Confissões - Livro II 7
Livro II: a adolescência, os desejos da carne e o furto das peras
Que retribuirei ao Senhor, porque a minha memória recorda estas coisas e a minha alma não se atemoriza com elas? Eu vos amarei, Senhor, e vos darei graças, e confessarei o vosso nome, porque me perdoastes males tão grandes e obras tão nefandas. À vossa graça atribuo e à vossa misericórdia o terdes dissolvido como gelo os meus pecados. À vossa graça atribuo também todos os males que não fiz; pois que não poderia eu ter feito, eu que cheguei a amar a maldade gratuitamente? E confesso que tudo me foi perdoado: tanto os males que por minha própria vontade fiz, quanto os que, sob vossa direção, não fiz. Qual é o homem que, considerando a sua própria fraqueza, ousa atribuir às suas forças a sua castidade e a sua inocência, de modo a vos amar menos, como se lhe fosse menos necessária a vossa misericórdia, com que perdoais os pecados aos que se convertem a vós?
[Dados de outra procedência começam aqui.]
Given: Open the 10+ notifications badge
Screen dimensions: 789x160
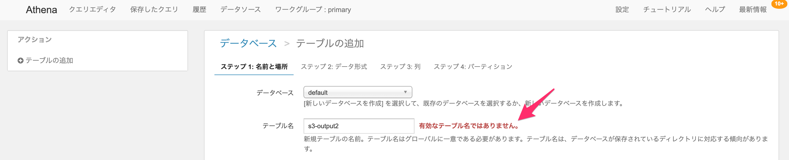Looking at the screenshot, I should (x=780, y=4).
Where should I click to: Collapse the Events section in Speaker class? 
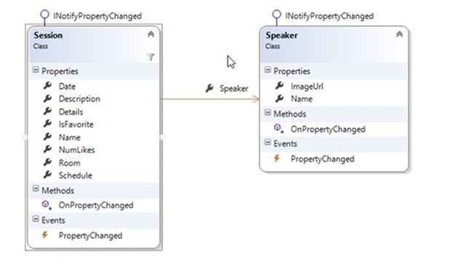tap(268, 143)
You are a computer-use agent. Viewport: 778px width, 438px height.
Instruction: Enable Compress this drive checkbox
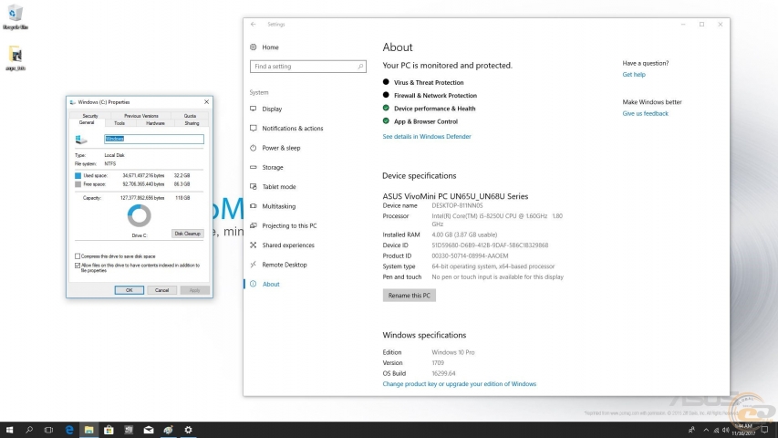[x=78, y=256]
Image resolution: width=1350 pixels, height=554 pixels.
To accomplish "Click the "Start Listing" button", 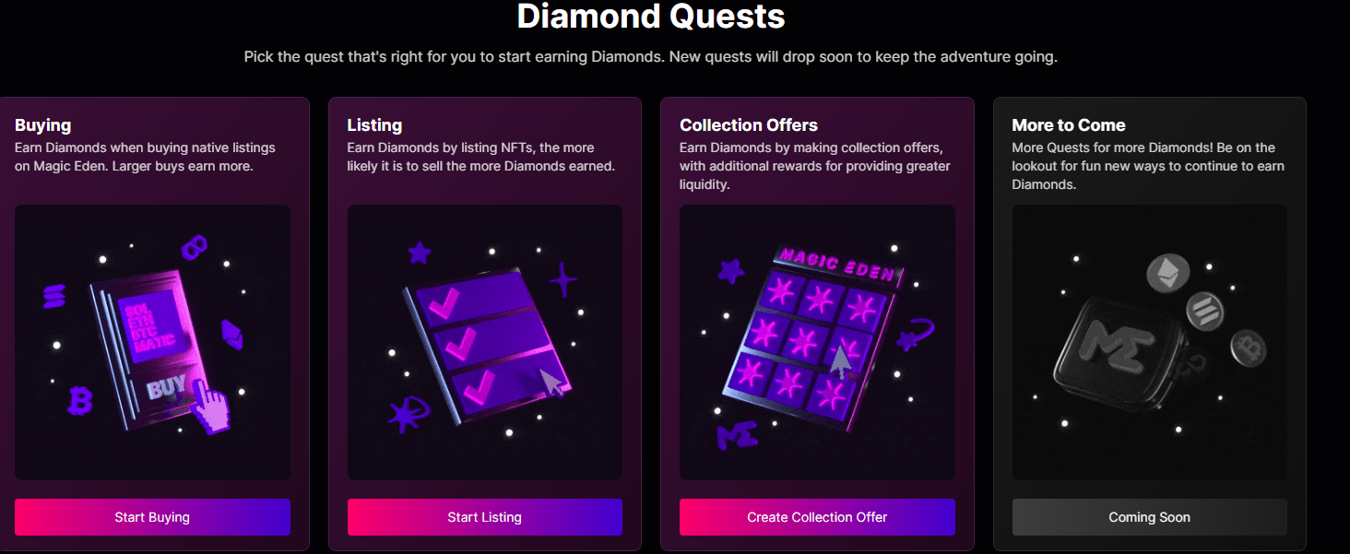I will (x=484, y=517).
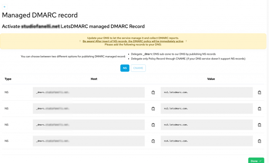Copy ns4.letsdmarc.com value to clipboard
269x163 pixels.
point(259,141)
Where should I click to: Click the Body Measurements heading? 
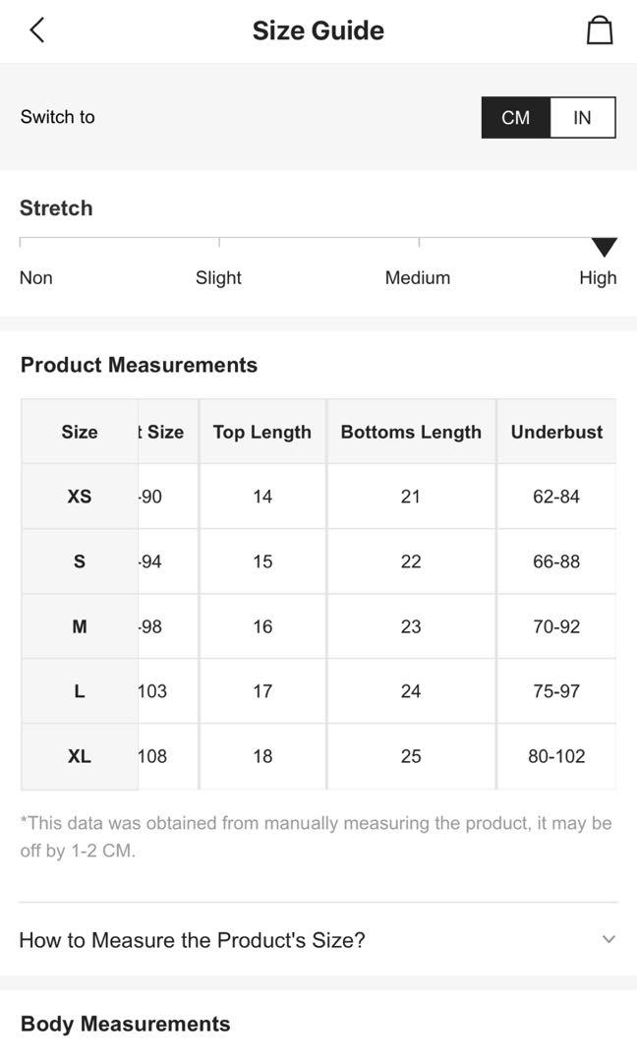tap(126, 1024)
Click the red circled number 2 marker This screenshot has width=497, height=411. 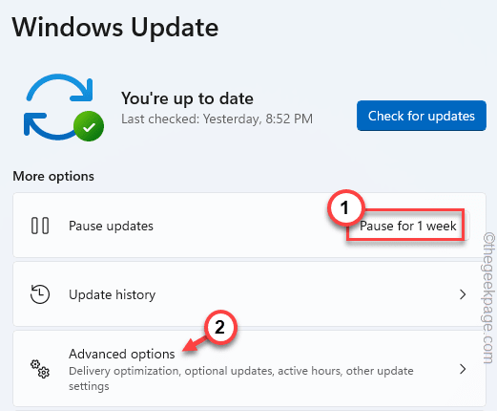click(220, 327)
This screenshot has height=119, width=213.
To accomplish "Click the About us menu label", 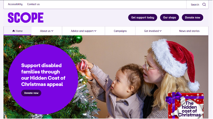I will pos(45,31).
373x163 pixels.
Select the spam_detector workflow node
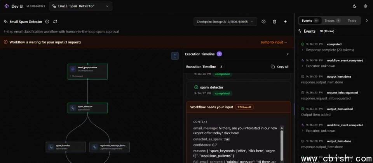pos(88,108)
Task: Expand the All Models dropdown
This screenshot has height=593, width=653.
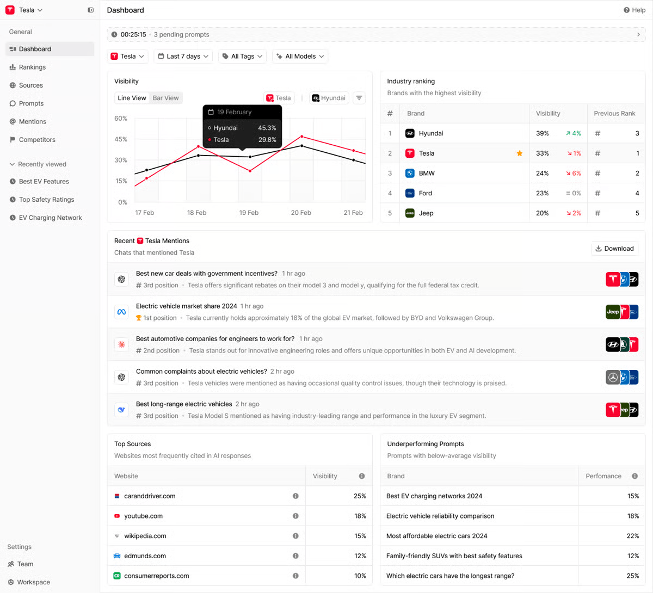Action: tap(300, 56)
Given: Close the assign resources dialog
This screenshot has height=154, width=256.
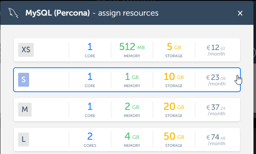Looking at the screenshot, I should point(240,13).
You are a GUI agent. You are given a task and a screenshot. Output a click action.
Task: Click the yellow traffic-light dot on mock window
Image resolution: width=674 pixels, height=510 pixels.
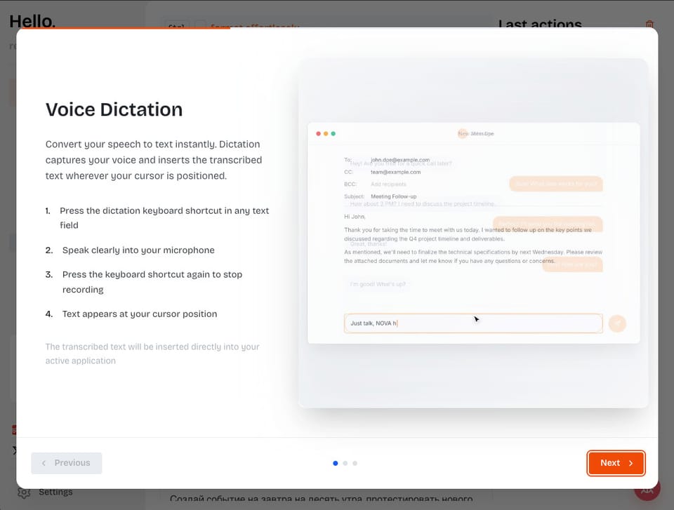click(324, 133)
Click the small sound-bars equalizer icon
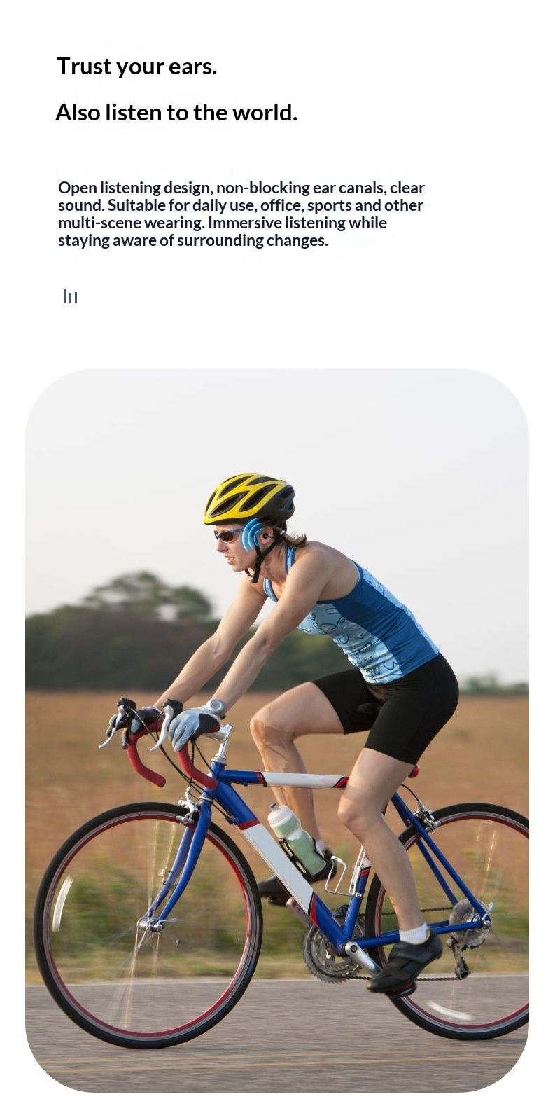553x1120 pixels. tap(70, 296)
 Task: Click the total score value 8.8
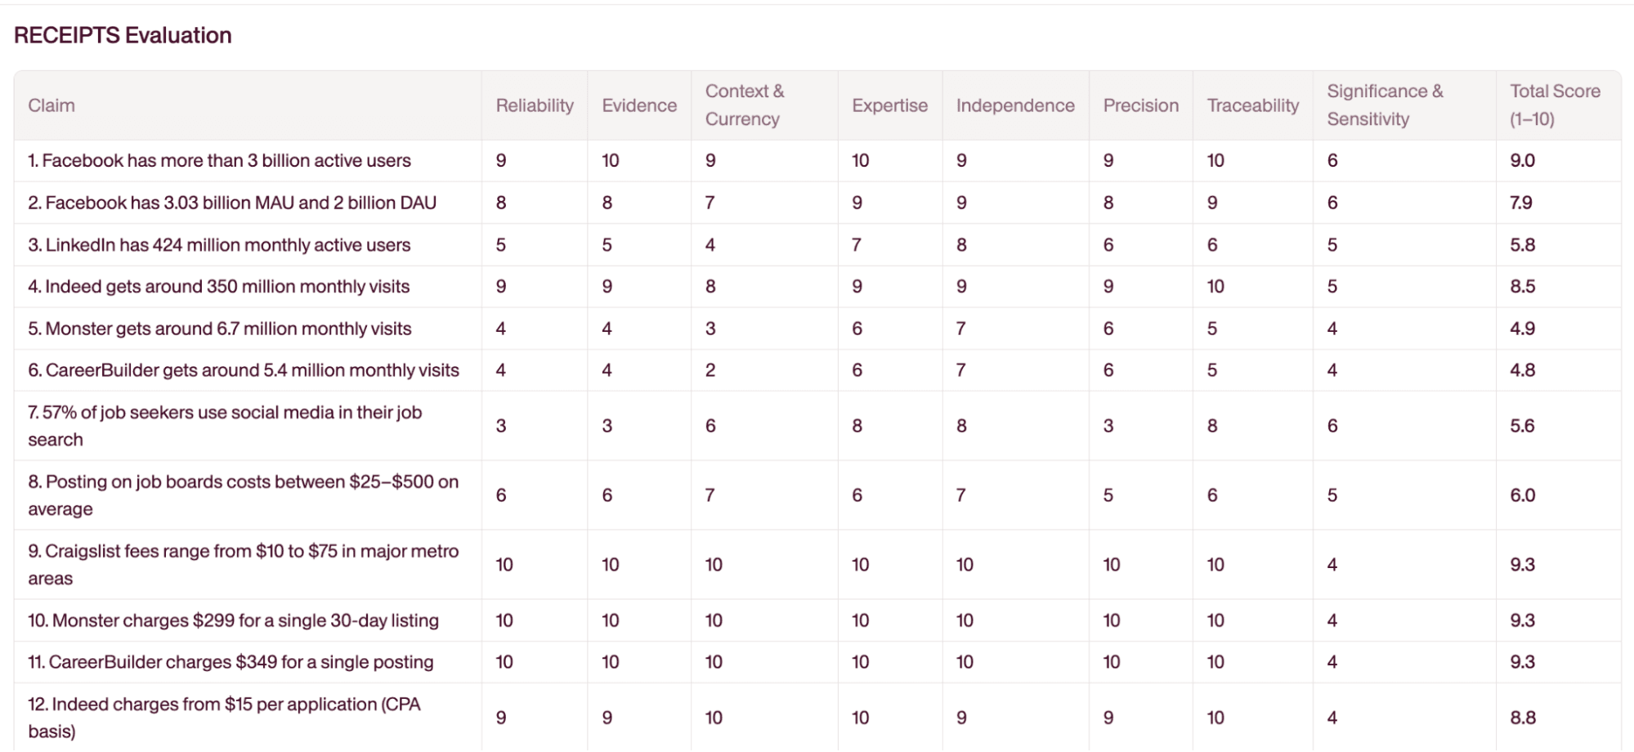pos(1522,718)
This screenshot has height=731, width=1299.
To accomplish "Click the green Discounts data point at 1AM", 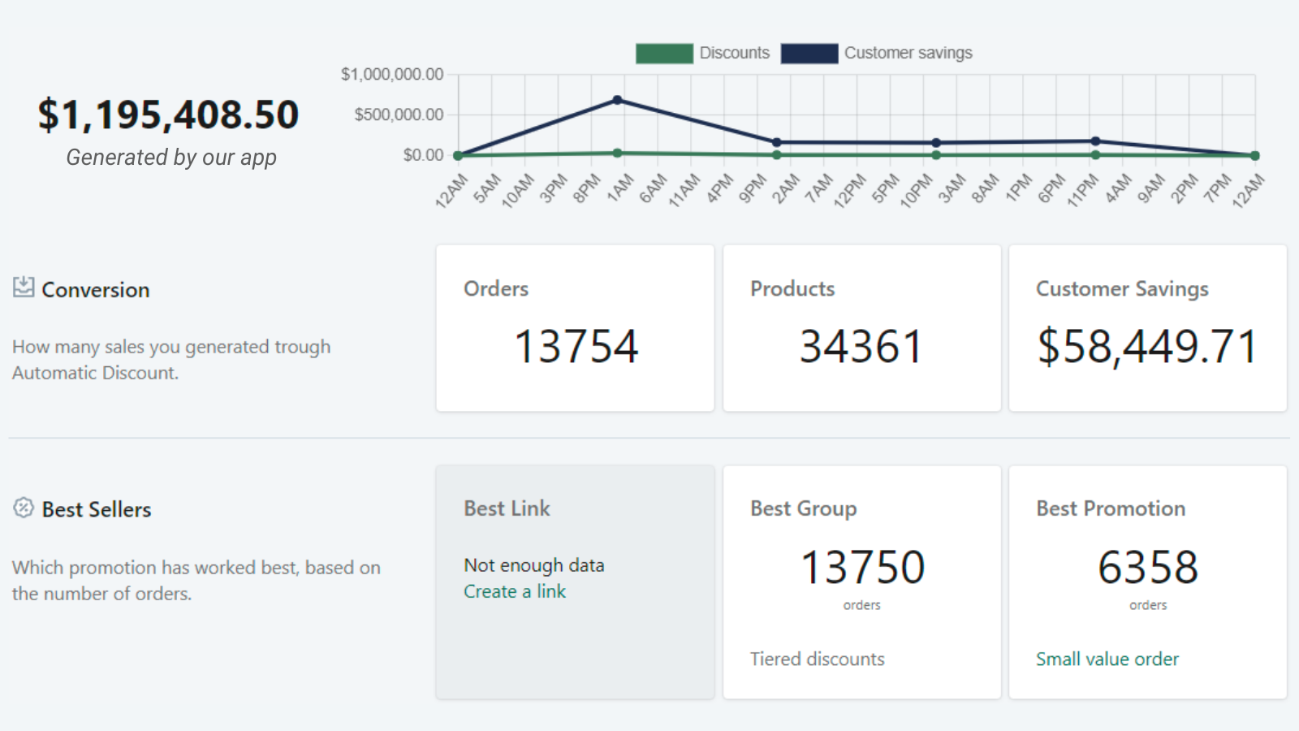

Pois aquele que, chamado por vós, seguiu a vossa voz e evitou aquelas coisas que me lê recordando e confessando de mim mesmo, não zombe de mim, que, enfermo, fui curado por aquele Médico de quem lhe foi concedido não adoecer, ou antes, adoecer menos; e por isso vos ame outro tanto, ou melhor, ainda mais, porque, por meio daquele por quem me vê livre de tão grandes languidões dos meus pecados, por esse mesmo se vê a si não enredado em tão grandes languidões dos pecados.